*WHAT TO PRODUCE*
Return the entries word for word from their beginning up to and including the line that contains "(x=25, y=134)".

*EXCERPTED DATA*
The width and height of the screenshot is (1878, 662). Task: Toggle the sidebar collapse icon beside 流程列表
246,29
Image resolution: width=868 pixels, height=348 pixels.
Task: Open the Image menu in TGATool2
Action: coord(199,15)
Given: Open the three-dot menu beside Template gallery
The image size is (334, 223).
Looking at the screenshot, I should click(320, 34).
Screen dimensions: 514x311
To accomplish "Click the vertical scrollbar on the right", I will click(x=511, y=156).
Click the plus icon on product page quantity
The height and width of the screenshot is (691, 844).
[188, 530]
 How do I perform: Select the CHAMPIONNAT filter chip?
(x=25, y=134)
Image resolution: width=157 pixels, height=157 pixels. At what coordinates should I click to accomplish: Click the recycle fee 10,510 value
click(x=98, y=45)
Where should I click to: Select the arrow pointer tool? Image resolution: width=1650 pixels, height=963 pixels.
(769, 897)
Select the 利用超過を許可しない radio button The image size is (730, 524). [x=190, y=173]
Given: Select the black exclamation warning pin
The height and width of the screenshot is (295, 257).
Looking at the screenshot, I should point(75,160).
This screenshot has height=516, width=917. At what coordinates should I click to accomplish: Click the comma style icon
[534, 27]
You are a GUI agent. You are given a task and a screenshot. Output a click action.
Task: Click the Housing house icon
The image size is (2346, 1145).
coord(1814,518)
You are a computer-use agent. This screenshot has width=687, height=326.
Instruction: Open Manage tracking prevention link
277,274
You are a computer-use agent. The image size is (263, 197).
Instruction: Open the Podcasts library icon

*OUTPUT FOR THIS EXERCISE*
The width and height of the screenshot is (1878, 662). Task: Toggle the sidebar collapse icon beside 流程列表
246,29
Image resolution: width=868 pixels, height=348 pixels.
Task: Open the Image menu in TGATool2
Action: coord(199,15)
Given: Open the three-dot menu beside Template gallery
The image size is (334, 223).
Looking at the screenshot, I should click(320, 34).
Screen dimensions: 514x311
To accomplish "Click the vertical scrollbar on the right", I will click(x=511, y=156).
Click the plus icon on product page quantity
The height and width of the screenshot is (691, 844).
[188, 530]
 How do I perform: Select the CHAMPIONNAT filter chip?
(x=25, y=134)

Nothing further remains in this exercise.